Exercise description:
Restate the material verbatim, every line included.

[Available data]

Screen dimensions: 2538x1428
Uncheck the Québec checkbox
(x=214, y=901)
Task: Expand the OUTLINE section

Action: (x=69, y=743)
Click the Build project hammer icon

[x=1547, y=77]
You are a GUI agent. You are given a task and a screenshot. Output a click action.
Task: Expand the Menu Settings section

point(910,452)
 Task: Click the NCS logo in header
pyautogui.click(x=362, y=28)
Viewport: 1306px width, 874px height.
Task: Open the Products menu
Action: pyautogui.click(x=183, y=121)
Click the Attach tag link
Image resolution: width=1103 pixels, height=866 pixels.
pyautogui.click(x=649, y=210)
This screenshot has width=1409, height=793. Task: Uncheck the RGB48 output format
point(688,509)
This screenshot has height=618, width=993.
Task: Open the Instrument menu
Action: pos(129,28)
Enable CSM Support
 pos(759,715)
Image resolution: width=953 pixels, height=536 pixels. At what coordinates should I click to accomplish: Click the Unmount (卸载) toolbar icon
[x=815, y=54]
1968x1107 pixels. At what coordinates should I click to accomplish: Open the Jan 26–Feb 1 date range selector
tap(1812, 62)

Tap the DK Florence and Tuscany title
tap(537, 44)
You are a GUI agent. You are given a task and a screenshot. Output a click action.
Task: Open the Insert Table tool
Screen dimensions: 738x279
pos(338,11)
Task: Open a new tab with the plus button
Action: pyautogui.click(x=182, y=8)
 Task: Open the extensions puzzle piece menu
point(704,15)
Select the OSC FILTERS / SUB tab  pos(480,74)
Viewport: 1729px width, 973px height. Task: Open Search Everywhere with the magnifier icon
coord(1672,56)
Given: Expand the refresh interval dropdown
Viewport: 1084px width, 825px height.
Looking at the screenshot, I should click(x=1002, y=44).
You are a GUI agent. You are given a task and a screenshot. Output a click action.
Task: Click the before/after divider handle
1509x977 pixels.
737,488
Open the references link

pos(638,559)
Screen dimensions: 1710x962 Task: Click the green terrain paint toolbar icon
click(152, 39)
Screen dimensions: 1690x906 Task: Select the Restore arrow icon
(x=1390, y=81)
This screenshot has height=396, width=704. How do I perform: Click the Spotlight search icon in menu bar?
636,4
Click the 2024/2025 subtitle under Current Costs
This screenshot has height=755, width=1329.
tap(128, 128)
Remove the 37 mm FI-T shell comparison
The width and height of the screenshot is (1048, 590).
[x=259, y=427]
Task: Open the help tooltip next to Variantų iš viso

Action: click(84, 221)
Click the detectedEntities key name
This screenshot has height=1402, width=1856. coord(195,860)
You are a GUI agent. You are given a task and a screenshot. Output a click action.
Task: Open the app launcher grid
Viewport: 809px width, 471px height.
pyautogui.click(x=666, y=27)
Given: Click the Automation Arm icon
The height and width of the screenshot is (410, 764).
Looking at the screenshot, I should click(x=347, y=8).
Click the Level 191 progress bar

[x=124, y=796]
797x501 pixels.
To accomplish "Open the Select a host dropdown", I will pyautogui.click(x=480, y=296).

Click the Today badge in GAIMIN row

[/Available data]

Answer to the problem:
Screen dimensions: 2538x1428
Uncheck the Québec checkbox
(x=214, y=901)
Task: Expand the OUTLINE section

Action: (x=69, y=743)
Click the Build project hammer icon

[x=1547, y=77]
You are a GUI agent. You are given a task and a screenshot. Output a click action.
Task: Expand the Menu Settings section

point(910,452)
 Task: Click the NCS logo in header
pyautogui.click(x=362, y=28)
Viewport: 1306px width, 874px height.
Task: Open the Products menu
Action: pyautogui.click(x=183, y=121)
Click the Attach tag link
Image resolution: width=1103 pixels, height=866 pixels.
pyautogui.click(x=649, y=210)
This screenshot has width=1409, height=793. Task: Uncheck the RGB48 output format
point(688,509)
This screenshot has height=618, width=993.
Task: Open the Instrument menu
Action: pos(129,28)
Enable CSM Support
 pos(759,715)
Image resolution: width=953 pixels, height=536 pixels. At what coordinates should I click to accomplish: Click the Unmount (卸载) toolbar icon
[x=815, y=54]
1968x1107 pixels. At what coordinates should I click to accomplish: Open the Jan 26–Feb 1 date range selector
tap(1812, 62)

Tap the DK Florence and Tuscany title
tap(537, 44)
You are a GUI agent. You are given a task and a screenshot. Output a click action.
Task: Open the Insert Table tool
Screen dimensions: 738x279
pos(338,11)
Task: Open a new tab with the plus button
Action: pyautogui.click(x=182, y=8)
 Task: Open the extensions puzzle piece menu
point(704,15)
Select the OSC FILTERS / SUB tab  pos(480,74)
Viewport: 1729px width, 973px height. Task: Open Search Everywhere with the magnifier icon
coord(1672,56)
Given: Expand the refresh interval dropdown
Viewport: 1084px width, 825px height.
Looking at the screenshot, I should click(x=1002, y=44).
You are a GUI agent. You are given a task and a screenshot. Output a click action.
Task: Click the before/after divider handle
1509x977 pixels.
737,488
Open the references link

pos(638,559)
Screen dimensions: 1710x962 Task: Click the green terrain paint toolbar icon
click(152, 39)
Screen dimensions: 1690x906 Task: Select the Restore arrow icon
(x=1390, y=81)
This screenshot has height=396, width=704. How do I perform: Click the Spotlight search icon in menu bar?
636,4
Click the 2024/2025 subtitle under Current Costs
This screenshot has height=755, width=1329.
tap(128, 128)
Remove the 37 mm FI-T shell comparison
The width and height of the screenshot is (1048, 590).
[x=259, y=427]
Task: Open the help tooltip next to Variantų iš viso

Action: click(84, 221)
Click the detectedEntities key name
This screenshot has height=1402, width=1856. coord(195,860)
You are a GUI agent. You are given a task and a screenshot. Output a click action.
Task: Open the app launcher grid
Viewport: 809px width, 471px height.
pyautogui.click(x=666, y=27)
Given: Click the Automation Arm icon
The height and width of the screenshot is (410, 764).
Looking at the screenshot, I should click(x=347, y=8).
Click the Level 191 progress bar

[x=124, y=796]
797x501 pixels.
To accomplish "Open the Select a host dropdown", I will pyautogui.click(x=480, y=296).

Click the Today badge in GAIMIN row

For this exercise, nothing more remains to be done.